Teenagers who are exposed to pesticides found in several foods are highly at risk of developing defective sperm linked to fertility problems, a recent study revealed.

Researchers found that substances in fatty foods called organochlorine pesticides may affect the maturation and growth of the testicles. Pesticides such as dichlorodiphenyltrichloroethane or DDT and polychlorinated biphenyl or PCB are commonly used to control the presence of insects on agricultural crops.

In a study issued in the journal Environmental Health Perspectives, Melissa Perry from Milken Institute School of Public Health and her colleagues examined samples of sperm and blood from 90 men aged 22 to 40 years old who lived in the Faroe Islands in the North Atlantic. Several blood samples taken at age 14 were also available for 40 of the participants.

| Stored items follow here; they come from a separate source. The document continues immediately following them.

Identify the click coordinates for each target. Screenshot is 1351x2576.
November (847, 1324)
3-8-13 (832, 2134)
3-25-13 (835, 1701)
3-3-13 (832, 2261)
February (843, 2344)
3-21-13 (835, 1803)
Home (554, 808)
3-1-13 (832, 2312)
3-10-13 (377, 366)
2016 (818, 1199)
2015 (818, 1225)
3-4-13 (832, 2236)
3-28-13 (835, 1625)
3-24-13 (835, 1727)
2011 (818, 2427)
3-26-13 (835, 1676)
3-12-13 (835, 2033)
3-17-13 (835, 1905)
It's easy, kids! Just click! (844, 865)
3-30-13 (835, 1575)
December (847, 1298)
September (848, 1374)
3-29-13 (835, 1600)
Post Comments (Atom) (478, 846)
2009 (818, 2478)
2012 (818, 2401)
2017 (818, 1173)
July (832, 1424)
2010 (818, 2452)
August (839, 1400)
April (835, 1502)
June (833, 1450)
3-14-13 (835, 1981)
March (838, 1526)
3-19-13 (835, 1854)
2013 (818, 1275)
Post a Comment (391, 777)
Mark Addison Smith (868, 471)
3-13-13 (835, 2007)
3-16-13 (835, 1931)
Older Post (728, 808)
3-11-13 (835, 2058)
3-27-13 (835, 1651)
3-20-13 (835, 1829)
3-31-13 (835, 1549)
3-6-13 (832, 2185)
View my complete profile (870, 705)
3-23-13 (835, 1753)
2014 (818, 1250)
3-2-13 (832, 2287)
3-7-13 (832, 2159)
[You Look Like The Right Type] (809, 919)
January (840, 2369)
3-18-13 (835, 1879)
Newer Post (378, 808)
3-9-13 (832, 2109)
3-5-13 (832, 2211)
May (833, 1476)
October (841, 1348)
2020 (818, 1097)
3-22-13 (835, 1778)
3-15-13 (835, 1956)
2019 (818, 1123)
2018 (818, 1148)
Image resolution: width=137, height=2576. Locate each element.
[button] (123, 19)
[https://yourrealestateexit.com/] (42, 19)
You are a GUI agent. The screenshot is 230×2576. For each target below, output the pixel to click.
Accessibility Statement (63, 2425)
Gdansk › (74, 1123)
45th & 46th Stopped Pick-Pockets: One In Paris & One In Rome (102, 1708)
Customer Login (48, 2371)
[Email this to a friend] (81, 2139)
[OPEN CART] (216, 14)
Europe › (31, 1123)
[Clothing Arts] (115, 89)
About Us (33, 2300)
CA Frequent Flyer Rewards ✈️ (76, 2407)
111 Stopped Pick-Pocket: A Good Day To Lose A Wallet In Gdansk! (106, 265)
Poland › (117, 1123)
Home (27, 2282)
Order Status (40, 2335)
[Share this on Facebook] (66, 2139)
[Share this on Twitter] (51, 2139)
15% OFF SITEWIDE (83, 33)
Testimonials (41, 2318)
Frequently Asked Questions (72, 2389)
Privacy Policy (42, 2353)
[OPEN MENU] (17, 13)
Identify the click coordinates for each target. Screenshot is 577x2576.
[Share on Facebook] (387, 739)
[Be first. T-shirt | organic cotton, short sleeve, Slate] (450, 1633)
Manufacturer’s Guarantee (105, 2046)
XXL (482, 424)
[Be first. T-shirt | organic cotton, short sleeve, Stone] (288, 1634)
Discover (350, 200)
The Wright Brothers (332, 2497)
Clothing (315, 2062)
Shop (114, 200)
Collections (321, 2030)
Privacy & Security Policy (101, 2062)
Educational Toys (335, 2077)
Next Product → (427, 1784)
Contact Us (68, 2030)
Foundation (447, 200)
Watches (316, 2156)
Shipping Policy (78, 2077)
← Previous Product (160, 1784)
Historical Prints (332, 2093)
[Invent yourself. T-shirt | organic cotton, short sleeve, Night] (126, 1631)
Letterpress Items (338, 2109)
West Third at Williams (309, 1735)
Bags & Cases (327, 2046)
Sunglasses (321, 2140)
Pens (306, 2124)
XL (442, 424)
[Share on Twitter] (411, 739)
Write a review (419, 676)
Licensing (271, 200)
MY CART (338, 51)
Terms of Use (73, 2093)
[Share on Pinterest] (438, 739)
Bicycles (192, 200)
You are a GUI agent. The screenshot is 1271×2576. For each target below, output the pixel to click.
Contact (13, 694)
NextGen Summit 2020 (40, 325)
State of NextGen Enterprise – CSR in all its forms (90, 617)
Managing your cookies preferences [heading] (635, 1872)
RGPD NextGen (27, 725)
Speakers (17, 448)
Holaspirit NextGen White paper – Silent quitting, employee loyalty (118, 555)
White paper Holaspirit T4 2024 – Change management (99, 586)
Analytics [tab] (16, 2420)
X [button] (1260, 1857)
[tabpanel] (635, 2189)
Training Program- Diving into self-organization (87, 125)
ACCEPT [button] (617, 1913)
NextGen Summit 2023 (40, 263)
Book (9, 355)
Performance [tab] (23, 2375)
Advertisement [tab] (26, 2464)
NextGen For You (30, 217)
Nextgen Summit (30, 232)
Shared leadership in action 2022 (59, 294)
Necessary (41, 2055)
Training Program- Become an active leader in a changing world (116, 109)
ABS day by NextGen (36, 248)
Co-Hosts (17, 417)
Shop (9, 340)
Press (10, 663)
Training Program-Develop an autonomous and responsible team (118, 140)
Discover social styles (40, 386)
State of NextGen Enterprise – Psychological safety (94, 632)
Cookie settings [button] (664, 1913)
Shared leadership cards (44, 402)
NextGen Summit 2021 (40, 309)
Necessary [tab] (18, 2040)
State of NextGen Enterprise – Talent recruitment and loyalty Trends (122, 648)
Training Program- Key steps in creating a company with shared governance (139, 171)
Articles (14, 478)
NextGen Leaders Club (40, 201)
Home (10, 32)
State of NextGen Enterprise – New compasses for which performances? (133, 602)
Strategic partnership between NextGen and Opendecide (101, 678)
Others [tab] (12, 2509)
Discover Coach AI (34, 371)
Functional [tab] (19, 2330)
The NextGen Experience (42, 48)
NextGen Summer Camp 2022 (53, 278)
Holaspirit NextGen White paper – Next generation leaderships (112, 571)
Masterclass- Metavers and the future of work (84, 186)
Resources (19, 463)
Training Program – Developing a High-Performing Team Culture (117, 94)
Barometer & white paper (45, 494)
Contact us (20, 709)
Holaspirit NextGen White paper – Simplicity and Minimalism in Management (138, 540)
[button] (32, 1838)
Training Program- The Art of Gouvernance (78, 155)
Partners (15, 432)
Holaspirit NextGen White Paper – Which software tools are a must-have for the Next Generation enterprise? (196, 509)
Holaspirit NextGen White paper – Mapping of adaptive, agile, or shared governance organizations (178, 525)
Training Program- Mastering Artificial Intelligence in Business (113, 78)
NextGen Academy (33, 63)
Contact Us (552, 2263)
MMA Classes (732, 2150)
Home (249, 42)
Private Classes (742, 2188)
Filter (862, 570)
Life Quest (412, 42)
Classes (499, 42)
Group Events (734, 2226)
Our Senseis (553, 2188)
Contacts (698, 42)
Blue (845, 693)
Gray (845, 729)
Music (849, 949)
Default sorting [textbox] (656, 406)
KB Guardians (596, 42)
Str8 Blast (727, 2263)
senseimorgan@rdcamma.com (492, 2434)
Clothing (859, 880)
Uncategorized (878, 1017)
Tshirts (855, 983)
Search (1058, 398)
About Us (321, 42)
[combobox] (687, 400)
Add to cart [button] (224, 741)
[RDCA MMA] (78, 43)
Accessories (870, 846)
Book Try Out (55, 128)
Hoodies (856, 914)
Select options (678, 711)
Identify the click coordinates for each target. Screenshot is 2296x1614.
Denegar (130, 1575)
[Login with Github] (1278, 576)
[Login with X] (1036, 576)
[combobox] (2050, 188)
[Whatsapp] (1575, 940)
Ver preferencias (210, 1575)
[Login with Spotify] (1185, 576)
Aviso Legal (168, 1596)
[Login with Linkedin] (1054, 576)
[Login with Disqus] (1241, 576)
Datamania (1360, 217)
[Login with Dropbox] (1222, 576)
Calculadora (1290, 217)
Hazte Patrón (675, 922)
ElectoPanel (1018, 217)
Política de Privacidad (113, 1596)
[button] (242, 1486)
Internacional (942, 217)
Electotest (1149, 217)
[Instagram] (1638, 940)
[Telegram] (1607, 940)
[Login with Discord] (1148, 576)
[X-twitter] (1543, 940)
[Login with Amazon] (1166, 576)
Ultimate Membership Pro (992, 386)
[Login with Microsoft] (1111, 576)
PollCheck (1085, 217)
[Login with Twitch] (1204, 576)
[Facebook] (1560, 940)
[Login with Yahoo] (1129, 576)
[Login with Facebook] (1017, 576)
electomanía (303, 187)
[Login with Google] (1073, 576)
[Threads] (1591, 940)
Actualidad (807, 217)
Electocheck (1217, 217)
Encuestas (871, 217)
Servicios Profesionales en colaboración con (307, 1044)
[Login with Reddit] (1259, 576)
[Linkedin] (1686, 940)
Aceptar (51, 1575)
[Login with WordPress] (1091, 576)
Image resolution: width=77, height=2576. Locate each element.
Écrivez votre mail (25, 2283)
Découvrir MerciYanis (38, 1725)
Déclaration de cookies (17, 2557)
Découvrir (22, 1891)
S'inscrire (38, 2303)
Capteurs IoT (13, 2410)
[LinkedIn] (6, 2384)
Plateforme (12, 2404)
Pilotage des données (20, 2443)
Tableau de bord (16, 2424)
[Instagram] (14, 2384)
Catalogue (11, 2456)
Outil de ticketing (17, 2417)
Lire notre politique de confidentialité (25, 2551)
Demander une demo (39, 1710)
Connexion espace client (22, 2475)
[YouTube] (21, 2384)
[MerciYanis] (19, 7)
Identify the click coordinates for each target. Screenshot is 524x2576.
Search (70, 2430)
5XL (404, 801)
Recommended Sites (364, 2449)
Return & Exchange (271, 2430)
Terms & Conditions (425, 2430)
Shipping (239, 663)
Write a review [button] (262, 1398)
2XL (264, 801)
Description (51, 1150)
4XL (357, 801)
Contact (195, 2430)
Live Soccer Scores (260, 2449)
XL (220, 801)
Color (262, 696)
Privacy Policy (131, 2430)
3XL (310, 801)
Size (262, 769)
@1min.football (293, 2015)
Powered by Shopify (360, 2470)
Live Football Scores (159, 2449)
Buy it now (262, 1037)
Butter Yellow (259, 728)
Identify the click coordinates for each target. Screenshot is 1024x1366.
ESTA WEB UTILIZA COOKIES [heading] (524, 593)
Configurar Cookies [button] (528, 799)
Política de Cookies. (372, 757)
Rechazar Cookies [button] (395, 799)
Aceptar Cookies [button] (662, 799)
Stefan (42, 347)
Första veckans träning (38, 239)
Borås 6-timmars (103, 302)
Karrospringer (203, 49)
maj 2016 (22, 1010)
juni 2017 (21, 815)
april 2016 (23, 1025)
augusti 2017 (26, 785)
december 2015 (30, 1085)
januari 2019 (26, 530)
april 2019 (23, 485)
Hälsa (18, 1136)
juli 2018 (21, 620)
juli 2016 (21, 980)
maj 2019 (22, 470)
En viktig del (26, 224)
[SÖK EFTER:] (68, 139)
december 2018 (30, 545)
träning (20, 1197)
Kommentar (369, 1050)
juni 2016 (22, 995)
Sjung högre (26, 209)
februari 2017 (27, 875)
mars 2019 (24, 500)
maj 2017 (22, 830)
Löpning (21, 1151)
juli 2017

People who live in the area consume a diet that consists of seafood such as blubber and pilot whale meat. This means that their exposure to pollutants such as DDTs and PCBs are higher than usual, the authors said.

The team found that participants, both at the age of 14 and in their adulthood, who had higher levels of organochlorine pesticides in their blood had increased levels in sperm cells with abnormal chromosomes. This could eventually develop to infertility, experts said.

To detect sperm disomy or abnormalities in the sperm, the team used a sperm imaging method developed by Perry's lab.

Perry said that their findings were consistent with an earlier study they conducted on several men in the United States who were part of a couple asking for help regarding infertility.

DDTs were first introduced in the 1940s to fight against insect-borne diseases such as malaria, but they were prohibited more than 30 years ago. In tropical countries, these substances are still used in agriculture. Perry said that even in some places where these substances are banned, there are still DDTs present in the soil and water.

"DDT and other pesticides like it continue to linger in our environment and contaminate our food," said Perry.

Experts suggest that consumers should reduce their consumption of fatty fish such as salmon and red meat. Pesticides and pollutants can accumulate in these fats, they said.

Perry added that consumers should choose their fish wisely and cut back on foods high in animal fats.